PC World: IRS Blamed in Massive South Carolina Data Breach:
South Carolina's governor faulted an outdated IRS standard as a contributing factor to a massive data breach that exposed Social Security numbers of 3.8 million taxpayers plus credit card and bank account data. Gov. Nikki Haley's remarks on Tuesday came after a report into the breach revealed that 74.7 GB was stolen from computers belonging to South Carolina's Department of Revenue after an employee fell victim to a phishing email. People who filed tax returns electronically from 1998 on were affected, although most of the data appears to be after 2002, Haley said during a news conference.
South Carolina is compliant with IRS rules, but the IRS does not require SSNs to be encrypted, she said. The state will now encrypt SSNs and is in the process of revamping its tax systems with stronger security controls. She said she has sent a letter to IRS to encourage the agency to update its standards to mandate encryption of SSNs.

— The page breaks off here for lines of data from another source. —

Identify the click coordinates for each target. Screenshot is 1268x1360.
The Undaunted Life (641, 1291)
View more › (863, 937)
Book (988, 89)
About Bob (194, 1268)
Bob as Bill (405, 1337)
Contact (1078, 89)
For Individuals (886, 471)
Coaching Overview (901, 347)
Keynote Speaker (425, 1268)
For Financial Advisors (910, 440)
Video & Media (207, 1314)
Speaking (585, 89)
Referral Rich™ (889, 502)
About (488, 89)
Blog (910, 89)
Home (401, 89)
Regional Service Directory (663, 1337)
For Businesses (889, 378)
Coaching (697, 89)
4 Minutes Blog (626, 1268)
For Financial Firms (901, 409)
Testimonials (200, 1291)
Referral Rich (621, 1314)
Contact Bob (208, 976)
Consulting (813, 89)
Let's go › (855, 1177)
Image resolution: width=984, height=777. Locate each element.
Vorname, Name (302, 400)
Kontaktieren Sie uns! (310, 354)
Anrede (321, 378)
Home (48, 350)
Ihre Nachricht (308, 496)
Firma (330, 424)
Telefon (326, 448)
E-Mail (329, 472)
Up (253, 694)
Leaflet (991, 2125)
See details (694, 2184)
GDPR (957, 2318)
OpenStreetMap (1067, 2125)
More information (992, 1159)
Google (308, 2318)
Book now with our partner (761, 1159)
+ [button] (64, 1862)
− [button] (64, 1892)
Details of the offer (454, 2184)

The lack of encryption and strong user access controls plus dated 1970s-era equipment made DOR systems ripe for an attack, she said. ... The report, written by the security company Mandiant, found that an employee's computer became infected with malware after the user opened a phishing email. The hacker captured the person's username and password, which allowed access to the agency's Citrix remote access service. ...
The data included SSNs for 3.8 million tax filers and information on 1.9 million dependants, Haley said. Information belonging to 699,900 businesses was compromised, along with 3.3 million bank accounts and 5,000 credit card numbers, she said.
South Carolina has identified all of the victims, who will be notified by letter. The state is also working with Experian, which is monitoring credit information for victims.
As a result of the breach, DOR Director Jim Etter will resign effective Dec. 31. He will be replaced by Bill Blume, who is currently executive director of South Carolina's Public Employee Benefit Authority, Haley said.
The State: The Hacking of South Carolina:
A $25,000 dual password system likely would have prevented hackers from stealing state tax data belonging to 6.4 million consumers and businesses from the S.C. Department of Revenue, a special state Senate subcommittee investigating the data breach was told Wednesday.
“I almost fell out of my chair,” Sen. Kevin Bryant, R-Anderson, co-chairman of the cyber-security breach subcommittee, said after the hearing. “For $25,000, we wouldn’t be here.”
A computer security firm hired by the state told senators that hackers would have been thwarted by requiring Revenue Department employees to log-in twice – once with a password that changes every minute.
Dual passwords are required by the Internal Revenue Service for agencies, such as state tax departments, that access federal tax records remotely, but the S.C. Revenue Department did not install the system until after the breach. The password system is costing $25,000, agency director James Etter told senators.